1 - Nonparametric Statistical Models

Summary

In this chapter we introduce and motivate the statistical models that will be considered in this book. Some of the materials depend on basic facts developed in subsequent chapters – mostly the basic Gaussian process and Hilbert space theory. This will be hinted at when necessary.

Very generally speaking, a statistical model for a random observation Y is a family

{P_f : f ∈ F}

of probability distributions P_f, each of which is a candidate for having generated the observation Y. The parameter f belongs to the parameter space F. The problem of statistical inference on f, broadly speaking, can be divided into three intimately connected problems of using the observation Y to

1. (a) Estimate the parameter f by an estimator T(Y),

2. (b) Test hypotheses on f based on test functions Ψ(Y) and/or

3. (c) Construct confidence sets C(Y) that contain f with high probability.

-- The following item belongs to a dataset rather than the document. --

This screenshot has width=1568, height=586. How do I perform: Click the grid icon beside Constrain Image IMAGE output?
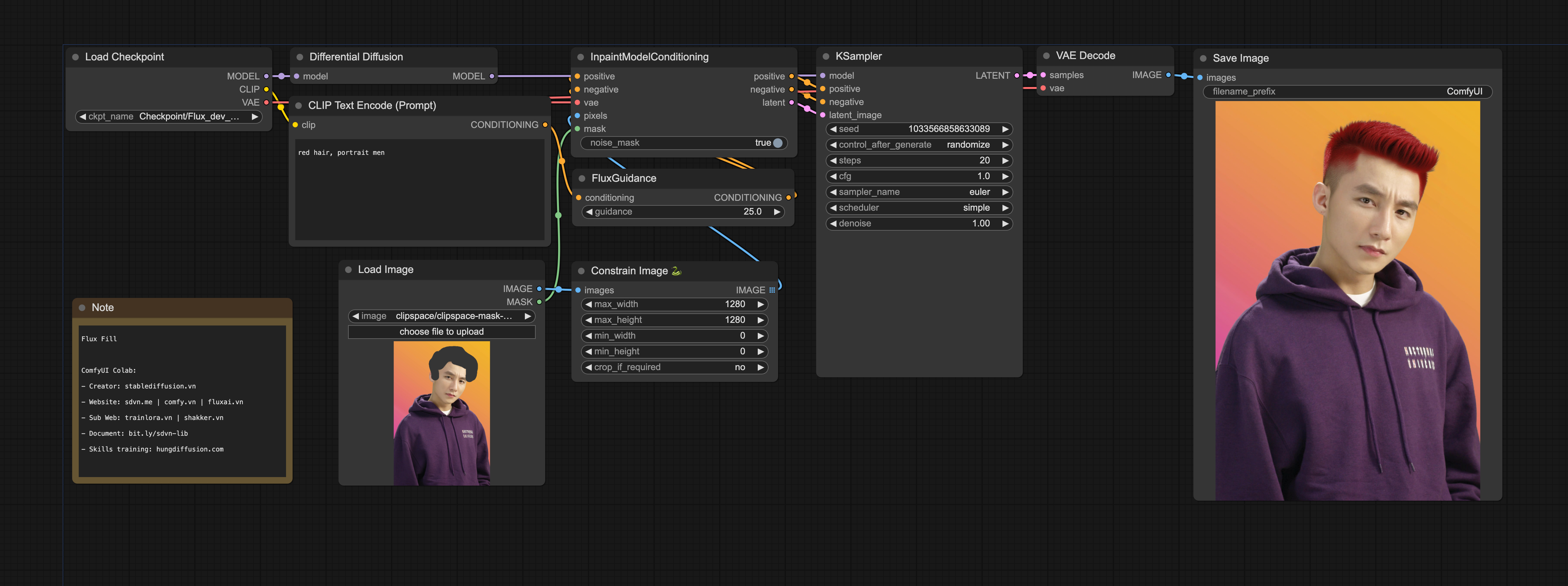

To interpret inferential results of these kinds, we will typically need to specify a distance, or loss function on F, and for a given model, different loss functions may or may not lead to very different conclusions.

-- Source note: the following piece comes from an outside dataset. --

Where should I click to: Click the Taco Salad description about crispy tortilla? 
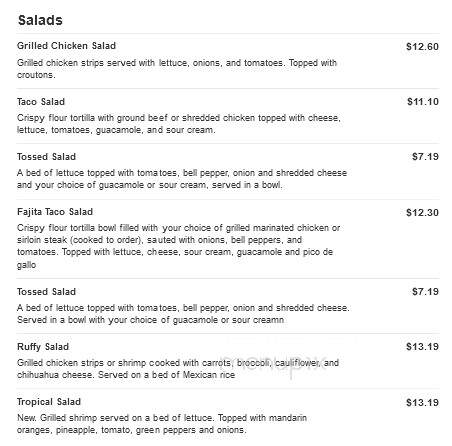pyautogui.click(x=179, y=124)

The statistical models we will introduce in this chapter are, on the one hand, conceptually closely related to each other in that the parameter space F is infinite or high dimensional and the loss functions relevant to the analysis of the performance of statistical procedures are similar. On the other hand, these models are naturally divided by the different probabilistic frameworks in which they occur – which will be either a Gaussian noise model or an independent sampling model. These frameworks are asymptotically related in a fundamental way (see the discussion after Theorem 1.2.1). However, the most effective probabilistic techniques available are based on a direct, nonasymptotic analysis of the Gaussian or product probability measures that arise in the relevant sampling context and hence require a separate treatment.

Thus, while many of the statistical intuitions are common to both the sampling and the Gaussian noise models and in fact inform each other, the probabilistic foundations of these models will be laid out independently.